Just spent 30 minutes roving on The Street with my Asus Eeee Pad Transformer (minus keyboard), moving between the cafe and the main thoroughfare. The librarian before me had set up a mini stall on the actual street but I still prefer to speak to students in the cafe – find that a student on the move is more reluctant to enter into a conversation as they are usually just passing through and have less time to spare. Students eating/drinking at the tables are usually willing to engage with an enthusiastic friendly librarian – obviously I ask them first and apologise for interupting their break. My usual opening question is – Do you use Summon? I find that this general question usually prompts a positive or negative response. If the answer is “yes” I usually ask them if they are experiencing any difficulties – there is usually some issue that they are grappling with, ranging from too many results to the problem of identifying scholarly material. If they have time, I then repeat their search using my tablet.
Today I tried a different strategy in addition to the Summon one. This was to ask a group of Masters students if they use the databases that we have that can’t be used on Summon – databases like Fame, GMID etc. The students admitted that they didn’t know we had these resources and I was able to show them how to access them and explained the type of information they can access.
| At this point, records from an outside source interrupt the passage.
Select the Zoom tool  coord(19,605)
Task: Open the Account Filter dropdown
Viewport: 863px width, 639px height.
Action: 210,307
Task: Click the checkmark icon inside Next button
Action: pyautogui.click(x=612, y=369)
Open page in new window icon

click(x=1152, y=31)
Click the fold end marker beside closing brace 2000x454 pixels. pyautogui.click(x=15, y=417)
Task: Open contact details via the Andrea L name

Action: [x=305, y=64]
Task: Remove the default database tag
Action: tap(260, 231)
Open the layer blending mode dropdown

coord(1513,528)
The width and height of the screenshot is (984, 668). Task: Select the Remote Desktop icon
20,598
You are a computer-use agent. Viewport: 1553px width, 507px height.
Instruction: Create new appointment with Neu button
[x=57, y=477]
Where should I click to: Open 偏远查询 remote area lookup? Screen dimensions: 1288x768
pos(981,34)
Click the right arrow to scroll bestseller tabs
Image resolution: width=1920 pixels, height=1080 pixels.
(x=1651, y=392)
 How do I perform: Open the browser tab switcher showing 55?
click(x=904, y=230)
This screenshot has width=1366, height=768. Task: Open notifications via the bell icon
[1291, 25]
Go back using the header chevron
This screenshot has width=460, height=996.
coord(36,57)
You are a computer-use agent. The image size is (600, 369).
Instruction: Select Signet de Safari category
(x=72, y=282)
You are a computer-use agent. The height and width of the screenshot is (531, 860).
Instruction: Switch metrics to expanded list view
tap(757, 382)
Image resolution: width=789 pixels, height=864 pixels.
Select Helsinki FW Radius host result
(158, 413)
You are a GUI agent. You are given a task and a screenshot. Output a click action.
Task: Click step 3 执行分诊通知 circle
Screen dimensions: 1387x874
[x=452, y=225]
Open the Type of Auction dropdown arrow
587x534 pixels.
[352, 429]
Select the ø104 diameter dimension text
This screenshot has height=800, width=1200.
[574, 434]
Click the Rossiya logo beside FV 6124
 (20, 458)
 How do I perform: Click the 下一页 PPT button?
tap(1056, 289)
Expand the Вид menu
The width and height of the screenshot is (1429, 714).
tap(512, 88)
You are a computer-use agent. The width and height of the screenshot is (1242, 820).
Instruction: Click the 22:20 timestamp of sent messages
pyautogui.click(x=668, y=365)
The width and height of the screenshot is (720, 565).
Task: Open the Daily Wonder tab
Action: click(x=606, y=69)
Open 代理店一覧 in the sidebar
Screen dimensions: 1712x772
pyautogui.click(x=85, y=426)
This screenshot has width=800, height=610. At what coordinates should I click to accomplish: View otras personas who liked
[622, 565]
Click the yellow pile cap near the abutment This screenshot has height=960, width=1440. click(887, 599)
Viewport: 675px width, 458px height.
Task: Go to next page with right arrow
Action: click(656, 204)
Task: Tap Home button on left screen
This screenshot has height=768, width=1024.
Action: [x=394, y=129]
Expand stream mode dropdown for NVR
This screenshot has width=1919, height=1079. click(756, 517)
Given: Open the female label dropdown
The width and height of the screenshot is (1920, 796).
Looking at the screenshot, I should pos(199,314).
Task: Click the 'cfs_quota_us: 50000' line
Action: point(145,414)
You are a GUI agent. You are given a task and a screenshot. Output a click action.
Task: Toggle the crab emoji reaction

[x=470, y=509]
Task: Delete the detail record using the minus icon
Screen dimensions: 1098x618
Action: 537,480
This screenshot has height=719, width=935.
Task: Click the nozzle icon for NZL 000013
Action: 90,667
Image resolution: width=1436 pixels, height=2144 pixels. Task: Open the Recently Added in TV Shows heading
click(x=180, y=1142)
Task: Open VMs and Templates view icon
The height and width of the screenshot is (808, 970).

At Huddersfield since acquiring Summon we have witnessed a steady decline in the usage of such databases – the emphasis by the library and by lecturers in on using Summon (or Summons as many call it!) and students are failing to scroll down the Summon home page and see the links to the other resources to which we subscribe.
This hunch was backed up by a member of staff who happened to pass the stall just as I was about to pack up. She works in the placement office and said she is often promoting Fame to students applying for placements but they have usually not heard of it. I have agreed to produce a one page helpsheet which can be included in the placement information sent to students.
Other successes: the Masters students mentioned above gave me details of a book (Brassington/Petit – Principles of Marketing) they are struggling to get hold of – we looked it up using the MyReading software and linking to the library catalogue to find that several copies are missing and the remaining copies are all on a two week loan impeding effective circulation. I will investigate this later.
I spoke to a student who had never used Summon and was able to explain the benefits and leave her with a handout. Normally I would have asked her what topic she was currently studying and done a search but the network connection seem to fail at this point! She did tell me she would like the library to purchase more audio books. Again, another point to follow up.
I feel that I have just spent a very profitable half hour, helping students but also learning more about their information searching habits and also helping to build relationships and having the kinds of conversations that arguably I would never have had if I had spent that half an hour in my office or even staffing thelibrary’s subject enquiry point.